* **Problem**
Go through the entries below and print, exactly, the lines starting at the one with "Task: Click the dimmed" and ending at the one with "Task: Click the translate page icon", keeping both ends and no others.

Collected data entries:

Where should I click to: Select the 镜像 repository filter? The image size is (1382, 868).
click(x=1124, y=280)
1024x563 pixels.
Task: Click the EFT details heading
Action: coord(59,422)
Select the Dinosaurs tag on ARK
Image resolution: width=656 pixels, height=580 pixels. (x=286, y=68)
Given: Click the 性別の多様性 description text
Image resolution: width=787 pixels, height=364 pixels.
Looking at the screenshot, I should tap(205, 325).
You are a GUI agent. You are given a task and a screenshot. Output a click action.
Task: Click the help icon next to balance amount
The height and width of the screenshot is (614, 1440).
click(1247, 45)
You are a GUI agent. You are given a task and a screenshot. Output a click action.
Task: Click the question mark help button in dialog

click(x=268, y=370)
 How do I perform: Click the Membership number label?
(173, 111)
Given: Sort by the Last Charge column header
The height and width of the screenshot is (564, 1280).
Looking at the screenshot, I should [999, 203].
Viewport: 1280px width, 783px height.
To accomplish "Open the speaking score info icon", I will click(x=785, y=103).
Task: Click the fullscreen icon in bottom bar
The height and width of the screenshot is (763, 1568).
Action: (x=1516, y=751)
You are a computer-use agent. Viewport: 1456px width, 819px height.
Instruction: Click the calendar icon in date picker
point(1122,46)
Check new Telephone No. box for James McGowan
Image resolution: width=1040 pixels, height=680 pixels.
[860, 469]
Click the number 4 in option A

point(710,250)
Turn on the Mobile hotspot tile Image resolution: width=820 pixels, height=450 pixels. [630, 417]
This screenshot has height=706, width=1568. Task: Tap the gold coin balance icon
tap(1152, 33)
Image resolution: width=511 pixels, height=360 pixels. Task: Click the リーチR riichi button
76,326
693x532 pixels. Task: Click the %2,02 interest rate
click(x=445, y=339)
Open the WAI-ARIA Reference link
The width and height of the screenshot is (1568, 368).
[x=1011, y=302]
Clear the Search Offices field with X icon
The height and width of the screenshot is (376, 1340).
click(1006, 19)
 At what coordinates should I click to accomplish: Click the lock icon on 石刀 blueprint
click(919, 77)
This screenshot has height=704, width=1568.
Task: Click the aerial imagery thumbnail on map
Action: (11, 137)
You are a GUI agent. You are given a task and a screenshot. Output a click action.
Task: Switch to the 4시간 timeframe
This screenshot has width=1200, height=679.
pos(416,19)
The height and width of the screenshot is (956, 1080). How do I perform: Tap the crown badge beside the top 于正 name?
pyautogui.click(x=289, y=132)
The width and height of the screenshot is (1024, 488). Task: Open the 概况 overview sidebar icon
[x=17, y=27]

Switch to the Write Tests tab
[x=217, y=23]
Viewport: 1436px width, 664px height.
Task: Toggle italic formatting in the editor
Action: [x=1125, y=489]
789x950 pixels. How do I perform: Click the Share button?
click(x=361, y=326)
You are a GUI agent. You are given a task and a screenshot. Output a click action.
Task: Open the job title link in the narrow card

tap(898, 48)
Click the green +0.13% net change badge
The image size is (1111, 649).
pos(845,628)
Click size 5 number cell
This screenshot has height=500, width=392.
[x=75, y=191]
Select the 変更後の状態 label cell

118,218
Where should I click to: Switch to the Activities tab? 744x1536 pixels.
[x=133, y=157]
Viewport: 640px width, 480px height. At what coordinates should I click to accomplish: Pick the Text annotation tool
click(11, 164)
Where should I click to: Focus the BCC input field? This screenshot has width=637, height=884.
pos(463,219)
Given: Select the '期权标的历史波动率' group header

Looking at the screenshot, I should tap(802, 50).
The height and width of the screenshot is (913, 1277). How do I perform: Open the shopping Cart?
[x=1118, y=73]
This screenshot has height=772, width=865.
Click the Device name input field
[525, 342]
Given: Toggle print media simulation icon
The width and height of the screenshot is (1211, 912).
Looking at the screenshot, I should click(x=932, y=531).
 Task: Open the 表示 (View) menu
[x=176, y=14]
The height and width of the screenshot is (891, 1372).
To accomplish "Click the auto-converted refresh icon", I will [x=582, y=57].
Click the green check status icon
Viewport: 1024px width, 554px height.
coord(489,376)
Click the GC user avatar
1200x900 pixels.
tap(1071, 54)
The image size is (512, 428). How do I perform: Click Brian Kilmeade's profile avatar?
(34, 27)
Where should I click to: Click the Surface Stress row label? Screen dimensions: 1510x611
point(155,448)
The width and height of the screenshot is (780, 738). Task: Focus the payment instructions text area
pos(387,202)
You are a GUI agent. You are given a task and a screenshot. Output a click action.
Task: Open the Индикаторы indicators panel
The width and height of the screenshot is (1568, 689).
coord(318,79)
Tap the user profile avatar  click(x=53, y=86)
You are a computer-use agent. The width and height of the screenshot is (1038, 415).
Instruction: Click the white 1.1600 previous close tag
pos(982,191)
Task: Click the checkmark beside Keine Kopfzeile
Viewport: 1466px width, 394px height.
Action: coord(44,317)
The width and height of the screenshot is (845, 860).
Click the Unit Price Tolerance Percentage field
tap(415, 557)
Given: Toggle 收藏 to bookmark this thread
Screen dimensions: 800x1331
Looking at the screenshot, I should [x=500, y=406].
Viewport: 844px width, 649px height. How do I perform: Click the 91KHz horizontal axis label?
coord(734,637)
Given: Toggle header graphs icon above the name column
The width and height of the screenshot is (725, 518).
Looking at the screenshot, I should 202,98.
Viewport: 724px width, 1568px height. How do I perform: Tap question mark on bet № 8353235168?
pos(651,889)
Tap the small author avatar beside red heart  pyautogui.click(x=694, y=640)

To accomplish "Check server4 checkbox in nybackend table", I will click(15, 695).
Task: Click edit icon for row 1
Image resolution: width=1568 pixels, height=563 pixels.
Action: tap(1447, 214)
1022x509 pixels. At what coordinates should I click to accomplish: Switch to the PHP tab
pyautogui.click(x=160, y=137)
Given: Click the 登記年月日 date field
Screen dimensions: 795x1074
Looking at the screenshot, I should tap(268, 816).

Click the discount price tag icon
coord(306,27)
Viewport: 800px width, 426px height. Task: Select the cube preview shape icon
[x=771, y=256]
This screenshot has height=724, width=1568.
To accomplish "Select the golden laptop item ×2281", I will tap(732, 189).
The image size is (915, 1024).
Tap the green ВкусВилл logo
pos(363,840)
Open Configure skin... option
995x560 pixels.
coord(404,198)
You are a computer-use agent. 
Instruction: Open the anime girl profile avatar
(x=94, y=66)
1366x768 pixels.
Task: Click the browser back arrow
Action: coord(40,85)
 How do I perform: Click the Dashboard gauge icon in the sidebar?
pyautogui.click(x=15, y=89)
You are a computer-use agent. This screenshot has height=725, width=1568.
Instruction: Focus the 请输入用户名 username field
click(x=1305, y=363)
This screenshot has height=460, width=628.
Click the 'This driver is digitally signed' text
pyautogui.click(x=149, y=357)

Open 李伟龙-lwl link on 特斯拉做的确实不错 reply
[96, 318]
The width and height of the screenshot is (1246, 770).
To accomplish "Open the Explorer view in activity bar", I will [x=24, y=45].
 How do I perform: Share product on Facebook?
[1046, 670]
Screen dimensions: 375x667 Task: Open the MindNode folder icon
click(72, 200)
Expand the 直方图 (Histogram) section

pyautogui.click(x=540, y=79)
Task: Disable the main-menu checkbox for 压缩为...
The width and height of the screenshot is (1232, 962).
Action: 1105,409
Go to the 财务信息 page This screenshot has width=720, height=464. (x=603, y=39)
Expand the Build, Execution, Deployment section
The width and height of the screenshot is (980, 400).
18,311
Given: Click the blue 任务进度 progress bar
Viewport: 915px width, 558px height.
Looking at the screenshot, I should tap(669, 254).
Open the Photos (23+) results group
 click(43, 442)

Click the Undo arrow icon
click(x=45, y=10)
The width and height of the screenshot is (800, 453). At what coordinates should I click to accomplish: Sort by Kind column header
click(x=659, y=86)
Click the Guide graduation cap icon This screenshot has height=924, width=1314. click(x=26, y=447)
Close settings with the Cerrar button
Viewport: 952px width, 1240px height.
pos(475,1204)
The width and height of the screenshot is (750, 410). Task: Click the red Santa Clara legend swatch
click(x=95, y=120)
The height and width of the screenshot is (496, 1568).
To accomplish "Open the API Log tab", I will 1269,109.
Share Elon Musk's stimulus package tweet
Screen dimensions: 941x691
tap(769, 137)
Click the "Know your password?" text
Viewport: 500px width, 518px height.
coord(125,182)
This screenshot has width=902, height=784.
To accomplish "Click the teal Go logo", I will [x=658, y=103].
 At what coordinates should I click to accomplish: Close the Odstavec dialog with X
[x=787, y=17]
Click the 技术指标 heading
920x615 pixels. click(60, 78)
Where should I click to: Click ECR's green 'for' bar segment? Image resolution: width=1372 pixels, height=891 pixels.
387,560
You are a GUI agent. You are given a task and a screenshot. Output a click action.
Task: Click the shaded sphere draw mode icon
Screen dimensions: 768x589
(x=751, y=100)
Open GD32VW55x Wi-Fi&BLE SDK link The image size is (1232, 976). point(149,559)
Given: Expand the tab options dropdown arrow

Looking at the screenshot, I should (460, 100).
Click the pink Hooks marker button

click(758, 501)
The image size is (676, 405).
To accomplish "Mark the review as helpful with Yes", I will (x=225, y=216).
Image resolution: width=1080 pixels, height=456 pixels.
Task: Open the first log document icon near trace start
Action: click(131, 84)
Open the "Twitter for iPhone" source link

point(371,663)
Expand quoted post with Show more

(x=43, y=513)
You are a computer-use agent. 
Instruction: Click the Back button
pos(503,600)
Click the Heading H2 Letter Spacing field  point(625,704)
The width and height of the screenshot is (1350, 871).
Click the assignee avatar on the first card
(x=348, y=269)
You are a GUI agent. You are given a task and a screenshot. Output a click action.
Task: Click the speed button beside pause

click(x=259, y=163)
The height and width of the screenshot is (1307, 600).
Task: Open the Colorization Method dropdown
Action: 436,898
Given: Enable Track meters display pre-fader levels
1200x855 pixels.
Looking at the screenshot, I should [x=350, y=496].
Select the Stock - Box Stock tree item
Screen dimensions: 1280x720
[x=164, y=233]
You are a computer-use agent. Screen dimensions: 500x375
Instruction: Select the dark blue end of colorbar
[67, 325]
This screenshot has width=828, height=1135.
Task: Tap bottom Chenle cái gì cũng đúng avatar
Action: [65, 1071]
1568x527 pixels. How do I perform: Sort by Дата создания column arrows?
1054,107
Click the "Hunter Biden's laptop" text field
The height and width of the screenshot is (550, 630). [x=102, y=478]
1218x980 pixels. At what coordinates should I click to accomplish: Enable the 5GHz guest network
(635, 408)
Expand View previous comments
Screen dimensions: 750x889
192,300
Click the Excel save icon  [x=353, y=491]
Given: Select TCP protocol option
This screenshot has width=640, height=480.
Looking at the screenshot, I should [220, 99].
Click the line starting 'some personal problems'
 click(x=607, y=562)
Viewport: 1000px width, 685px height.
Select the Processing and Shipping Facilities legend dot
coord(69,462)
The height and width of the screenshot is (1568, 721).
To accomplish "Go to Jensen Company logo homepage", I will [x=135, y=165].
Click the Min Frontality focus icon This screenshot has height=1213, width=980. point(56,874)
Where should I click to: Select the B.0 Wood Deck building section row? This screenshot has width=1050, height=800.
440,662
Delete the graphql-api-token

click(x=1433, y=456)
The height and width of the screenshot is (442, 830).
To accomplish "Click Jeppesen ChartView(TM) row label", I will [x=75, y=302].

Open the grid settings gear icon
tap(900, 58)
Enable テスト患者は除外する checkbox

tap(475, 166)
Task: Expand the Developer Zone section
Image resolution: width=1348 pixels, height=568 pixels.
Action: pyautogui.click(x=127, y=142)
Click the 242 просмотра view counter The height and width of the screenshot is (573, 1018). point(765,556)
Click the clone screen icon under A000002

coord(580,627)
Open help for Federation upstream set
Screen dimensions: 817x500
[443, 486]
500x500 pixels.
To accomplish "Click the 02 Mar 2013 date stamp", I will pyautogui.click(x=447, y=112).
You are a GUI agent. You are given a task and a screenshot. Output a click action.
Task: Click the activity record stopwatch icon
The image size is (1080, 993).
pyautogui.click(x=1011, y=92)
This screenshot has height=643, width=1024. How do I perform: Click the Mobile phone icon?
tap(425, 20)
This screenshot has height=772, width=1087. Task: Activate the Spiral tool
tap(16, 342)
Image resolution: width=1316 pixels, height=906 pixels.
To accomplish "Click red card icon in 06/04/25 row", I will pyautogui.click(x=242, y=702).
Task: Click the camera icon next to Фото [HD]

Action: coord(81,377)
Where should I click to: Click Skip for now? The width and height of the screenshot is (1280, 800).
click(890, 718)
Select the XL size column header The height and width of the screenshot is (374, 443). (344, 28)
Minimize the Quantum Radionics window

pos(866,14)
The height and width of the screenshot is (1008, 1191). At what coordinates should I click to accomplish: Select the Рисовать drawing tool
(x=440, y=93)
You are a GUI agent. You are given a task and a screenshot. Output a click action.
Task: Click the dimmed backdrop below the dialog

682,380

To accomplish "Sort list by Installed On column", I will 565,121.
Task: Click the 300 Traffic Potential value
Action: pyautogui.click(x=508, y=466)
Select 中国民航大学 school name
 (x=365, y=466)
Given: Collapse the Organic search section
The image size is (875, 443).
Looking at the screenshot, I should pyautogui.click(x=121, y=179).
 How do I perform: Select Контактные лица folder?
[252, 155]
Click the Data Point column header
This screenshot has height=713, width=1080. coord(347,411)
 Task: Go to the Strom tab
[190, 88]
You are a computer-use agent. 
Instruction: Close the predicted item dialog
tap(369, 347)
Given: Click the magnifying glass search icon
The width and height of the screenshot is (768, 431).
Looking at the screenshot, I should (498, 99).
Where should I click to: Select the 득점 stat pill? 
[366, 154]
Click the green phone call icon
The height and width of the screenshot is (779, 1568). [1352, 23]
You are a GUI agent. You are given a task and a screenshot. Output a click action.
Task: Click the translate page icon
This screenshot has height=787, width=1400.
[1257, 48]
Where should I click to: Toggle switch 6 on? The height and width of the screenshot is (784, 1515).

* **Exercise output**
Task: Click the dimmed backdrop below the dialog

682,380

To accomplish "Sort list by Installed On column", I will 565,121.
Task: Click the 300 Traffic Potential value
Action: pyautogui.click(x=508, y=466)
Select 中国民航大学 school name
 (x=365, y=466)
Given: Collapse the Organic search section
The image size is (875, 443).
Looking at the screenshot, I should pyautogui.click(x=121, y=179).
 How do I perform: Select Контактные лица folder?
[252, 155]
Click the Data Point column header
This screenshot has height=713, width=1080. coord(347,411)
 Task: Go to the Strom tab
[190, 88]
You are a computer-use agent. 
Instruction: Close the predicted item dialog
tap(369, 347)
Given: Click the magnifying glass search icon
The width and height of the screenshot is (768, 431).
Looking at the screenshot, I should (498, 99).
Where should I click to: Select the 득점 stat pill? 
[366, 154]
Click the green phone call icon
The height and width of the screenshot is (779, 1568). [1352, 23]
You are a GUI agent. You are given a task and a screenshot. Output a click action.
Task: Click the translate page icon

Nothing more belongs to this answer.